There are plenty of trees at the beach.... Palm trees! 
Go enjoy your beer and have a good memorial day wknd. First day off for me in almost two months on Monday, I can't wait!


----------



## Avion (May 28, 2007)

Beautiful looking loft. How long before the birds arrive?










George


----------



## Lovebirds (Sep 6, 2002)

Your loft looks GREAT!! The birds are going to love it.


----------



## spirit wings (Mar 29, 2008)

Avion said:


> Beautiful looking loft. How long before the birds arrive?
> 
> 
> 
> ...


I will be picking them up the first week of june...I'am glad I don't have to pay for shipping.


----------



## spirit wings (Mar 29, 2008)

Lovebirds said:


> Your loft looks GREAT!! The birds are going to love it.


Thanks renee, really if it was not for your pics I don't think it would have been as nice, we did the same type "box" perches you posted a pic of and I really like the looks of them and I have 40 perches with 30 birds so it worked out great, thanks to you!!!


----------



## Lovebirds (Sep 6, 2002)

Is that one big loft or is there a wall inside dividing it. It sort of looks like there is in the smaller picture, but I can't really tell. Also...........suggestion...........you might want to put some perches in the aviaries. We used 2 X 2's...........two on each end of the aviary.


----------



## spirit wings (Mar 29, 2008)

Lovebirds said:


> Is that one big loft or is there a wall inside dividing it. It sort of looks like there is in the smaller picture, but I can't really tell. Also...........suggestion...........you might want to put some perches in the aviaries. We used 2 X 2's...........two on each end of the aviary.

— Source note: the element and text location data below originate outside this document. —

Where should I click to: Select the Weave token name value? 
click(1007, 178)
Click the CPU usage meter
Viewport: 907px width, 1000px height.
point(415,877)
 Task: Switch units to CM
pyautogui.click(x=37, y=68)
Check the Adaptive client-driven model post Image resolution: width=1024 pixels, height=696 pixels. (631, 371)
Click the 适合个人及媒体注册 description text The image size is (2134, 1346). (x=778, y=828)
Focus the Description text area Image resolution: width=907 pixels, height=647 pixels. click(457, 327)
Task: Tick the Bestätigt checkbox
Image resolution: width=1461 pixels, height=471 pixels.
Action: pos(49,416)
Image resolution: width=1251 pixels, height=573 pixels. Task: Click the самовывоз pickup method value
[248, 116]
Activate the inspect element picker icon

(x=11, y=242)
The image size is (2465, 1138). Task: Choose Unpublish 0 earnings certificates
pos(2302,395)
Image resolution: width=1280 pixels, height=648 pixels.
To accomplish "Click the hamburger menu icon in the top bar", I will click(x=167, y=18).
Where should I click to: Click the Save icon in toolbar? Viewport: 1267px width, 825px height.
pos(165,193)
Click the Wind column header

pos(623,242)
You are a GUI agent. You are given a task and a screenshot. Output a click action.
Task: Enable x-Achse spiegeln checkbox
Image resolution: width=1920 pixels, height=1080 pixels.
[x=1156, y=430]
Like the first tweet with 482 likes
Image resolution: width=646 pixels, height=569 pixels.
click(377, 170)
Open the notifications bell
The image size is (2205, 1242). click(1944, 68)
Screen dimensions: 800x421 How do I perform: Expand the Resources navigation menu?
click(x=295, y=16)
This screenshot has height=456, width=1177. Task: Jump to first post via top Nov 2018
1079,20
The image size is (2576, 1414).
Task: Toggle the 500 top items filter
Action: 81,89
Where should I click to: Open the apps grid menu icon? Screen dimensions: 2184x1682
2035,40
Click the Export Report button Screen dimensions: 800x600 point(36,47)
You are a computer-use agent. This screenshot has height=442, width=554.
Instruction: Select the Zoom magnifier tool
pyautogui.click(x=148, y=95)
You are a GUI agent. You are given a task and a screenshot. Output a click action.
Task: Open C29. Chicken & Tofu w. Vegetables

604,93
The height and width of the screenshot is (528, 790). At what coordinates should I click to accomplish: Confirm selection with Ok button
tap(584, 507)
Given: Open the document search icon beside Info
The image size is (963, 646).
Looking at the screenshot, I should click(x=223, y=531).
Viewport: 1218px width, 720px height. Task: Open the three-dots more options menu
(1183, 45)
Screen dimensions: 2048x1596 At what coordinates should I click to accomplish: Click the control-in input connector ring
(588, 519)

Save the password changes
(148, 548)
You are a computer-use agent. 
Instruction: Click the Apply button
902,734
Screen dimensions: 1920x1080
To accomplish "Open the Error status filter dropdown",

there are two walls dividing for three sections, we put two translucent panels(on roof) for light and the divider walls are wire, but will be coverd eventually with the perches we need to add. the sunlight in there makes it look open. yes about the perches in the aviary. I noticed those in yours and we are going to add them too...great idea....loved it when I saw yours.


----------



## DEEJAY7950 (Dec 13, 2006)

spirit wings said:


> Well hubby and I are almost done so I thought I would post some pics. still need to get the door hung and more purches and nest boxes. will take more when complete. need to take a little break this weekend and sip a cold one on the porch.


WOW, that's really great looking loft, can't wait for your next picture updates, job well done!


----------



## maryjane (Jul 15, 2006)

Looks great! The birds will love calling it home.


----------



## Skyeking (Jan 17, 2003)

spirit wings said:


> I spelled beech wrong...what an idot...I really do need a beer!


No problem it's fixed. 

I'm sure the birds love their new home, looks quite cozy.


----------



## spirit wings (Mar 29, 2008)

A FEW PICS TO SHARE!


----------



## Lovebirds (Sep 6, 2002)

Looks good! I like those perches. They look so neat and tidy.


----------



## spirit wings (Mar 29, 2008)

thanks Renee, you gave us the idea!


----------